Bacalhau naturally dates back to the days before refrigeration: Drying and salting served to preserve the fish. At a group dinner, one of the faculty members lobbied heavily but ultimately unsuccessfully for us to order the bacalhau. I did have a bacalhau appetizer later in the trip, so I did hold up my end of the deal, eventually.
A friend of a friend spent some time in Lisbon and prior to my trip, he recommended that I try a bacalhau dish. "The one I got was too salty, but that might just have been bad luck on my part."
Nope, it wasn't bad luck. It really is salty.
Actually, Portuguese food is salty pretty much across the board. Definitely a problem if you're watching your sodium intake. I remember one dish consisting of grilled salmon with rice and salad. The salmon was salty. The rice was salty. The salad was salty.
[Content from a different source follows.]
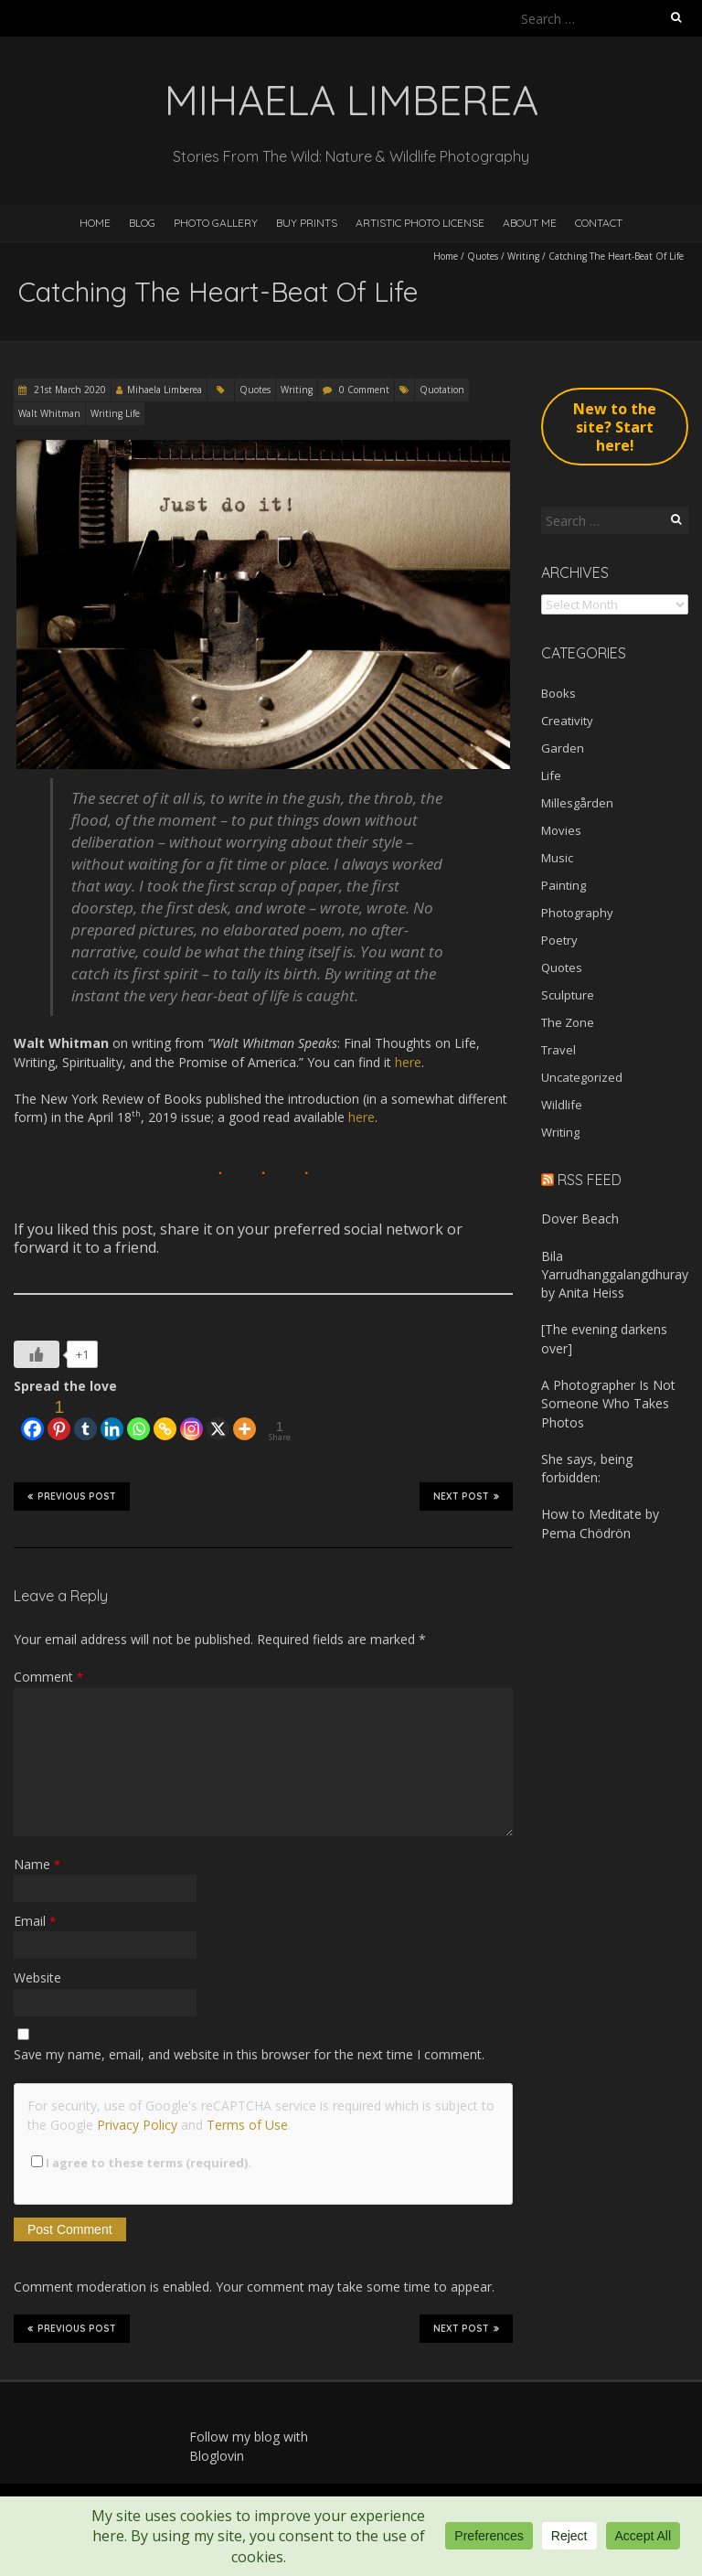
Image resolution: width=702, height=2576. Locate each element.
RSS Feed (590, 1179)
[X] (218, 1418)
I'm told that the Portuguese public health department recognizes the high sodium levels in traditional Portuguese cooking and is trying to get people to cut down. Good luck there fighting hundreds of years of culinary tradition.
Sidebar: Perhaps it was just my choice of restaurants, but I was often disappointed with the vegetables, or what passed for vegetables. For example, that salmon dish counted rice and salad as vegetables. Others counted potatoes as a vegetable. (Psst, potatoes and rice may technically be vegetables, but they are not green. They are starches.) With beef often comes creamed spinach, although the Portuguese preparation blends the spinach into a purée rather than leaving the spinach leaves in small chunks. And the traditional Portuguese vegetable soup consists of cabbage and potato, with some carrot if you're lucky.
I just hope this was touristified restaurant food and that real Portuguese people eat proper vegetables.